Chaque auteur a des attentes différentes mais selon moi, tout l’intérêt d’avoir un agent est de former une équipe avec des relations basées sur la confiance et l’honnêteté. Après tout, un texte est toujours quelque chose de très personnel. Avec les auteurs francophones, je re-travaille les textes, pas comme une éditrice ce que je ne prêtant pas être, mais j’aime pousser mes auteurs à se dépasser et à innover. Une fois le texte prêt, commence le processus des soumissions et de relances. Une fois qu’il y a une offre sur un texte, la négociation commence et un des avantages d’avoir un agent selon moi, est qu’il en mesure de conserver certains droits tels que les droits étrangers ou encore les droits audio-visuels si cela est justifié. Nous bénéficions aussi du soutien de service juridique et de comptabilité. Pour faire simple, nous nous occupons de tout l’aspect administratif et pratique afin que l’auteur puisse se consacrer à l’écriture. Le rôle d’un agent ne s’arrête pas une fois un deal finalisé. Il est aussi là pour conseiller et aider par la suite par exemple lors de la promotion d’un ouvrage.

 

  •   Et dernière question – Acceptes-tu des soumissions spontanées ? 
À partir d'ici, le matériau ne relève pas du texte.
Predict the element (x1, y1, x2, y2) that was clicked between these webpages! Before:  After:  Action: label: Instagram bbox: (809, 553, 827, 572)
J’accepte les soumissions spontanées mais je suis très sélective et pas toujours aussi rapide que je le souhaiterais. Je suis à la recherche de projets originaux et bien écrits tant en jeunesse qu’en adulte. Comme vous l’aurez compris, j’affectionne particulièrement les littératures de l’imaginaire mais cela reste un marché difficile surtout en adulte et il faut vraiment se démarquer et que j’ai un véritable coup de cœur. Je suis également ouverte à des textes qui n’appartiennent pas aux domaines de l’imaginaire. Je suis d’ailleurs en train de travailler avec une auteure en adulte et son roman est tout ce qu’il y a de plus réaliste. Je prends peu d’auteurs mais chaque texte que je défends doit me tenir à cœur et me parler.

Pour l’aspect plus pratique, je demande un synopsis et les trois premiers chapitres.

 

  • Un petit mot de la fin ? 

Merci de m’avoir invitée ! C’est la première fois que je me prête à ce type d’exercices. J’espère que ce qui en ressort est que je suis passionnée par ce que je fais et que j’espère communiquer ma passion pour les auteurs que je défends en France et à l’étranger.